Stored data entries
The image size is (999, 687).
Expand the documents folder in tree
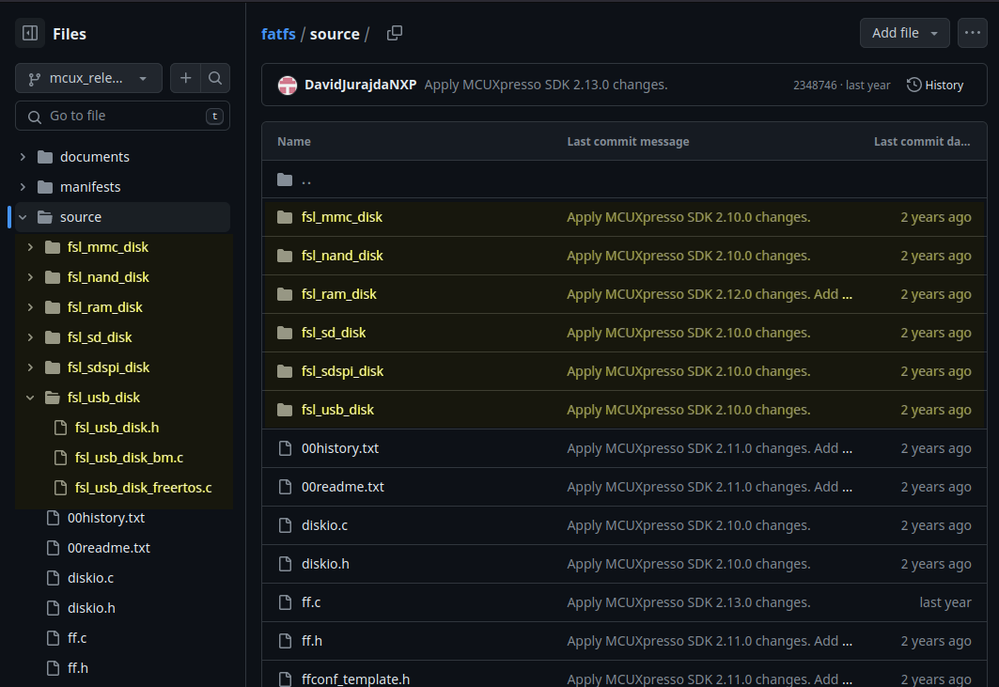pos(23,157)
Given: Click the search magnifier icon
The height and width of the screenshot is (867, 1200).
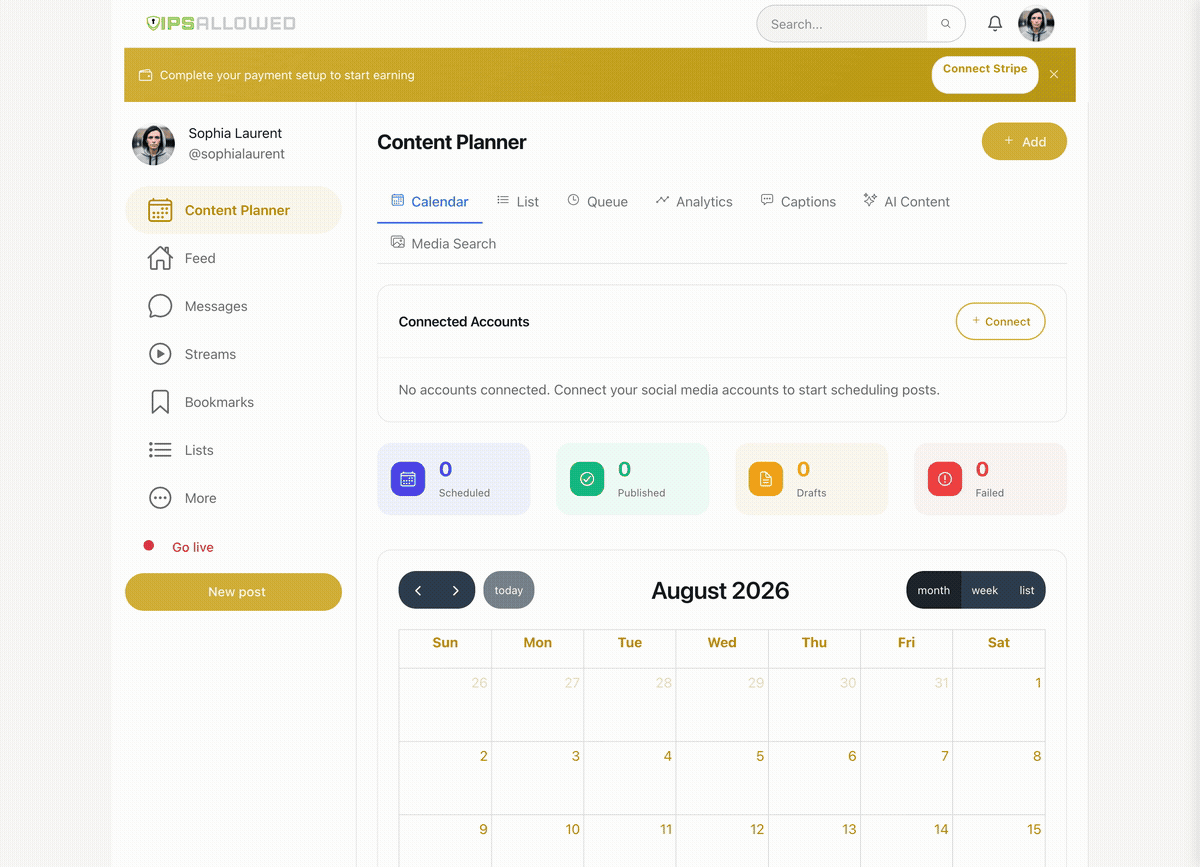Looking at the screenshot, I should tap(946, 24).
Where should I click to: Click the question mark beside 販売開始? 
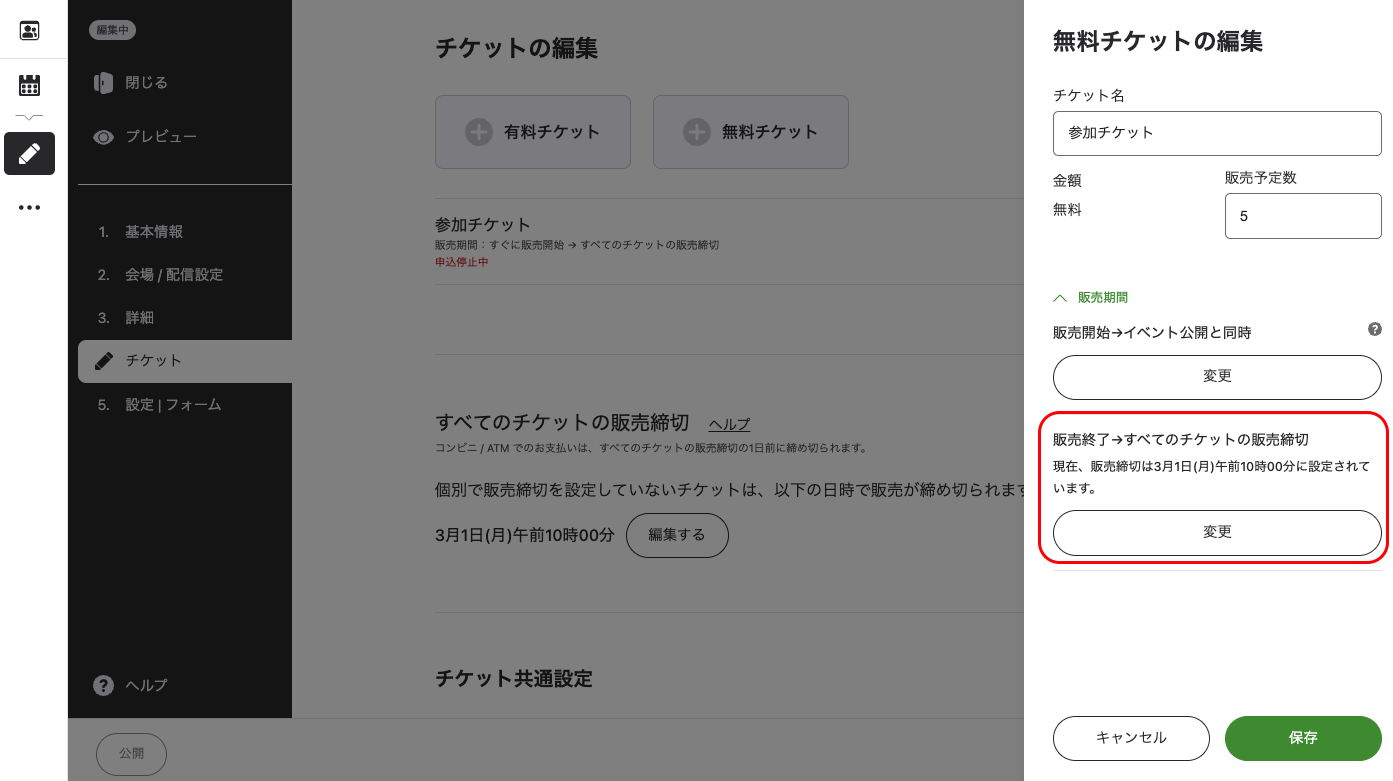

WHAT IS REQUIRED: Copy each line of the records containing the string "Click".

WRITTEN SOLUTION:
Given: Click the search magnifier icon
Where should I click to: Click the question mark beside 販売開始? 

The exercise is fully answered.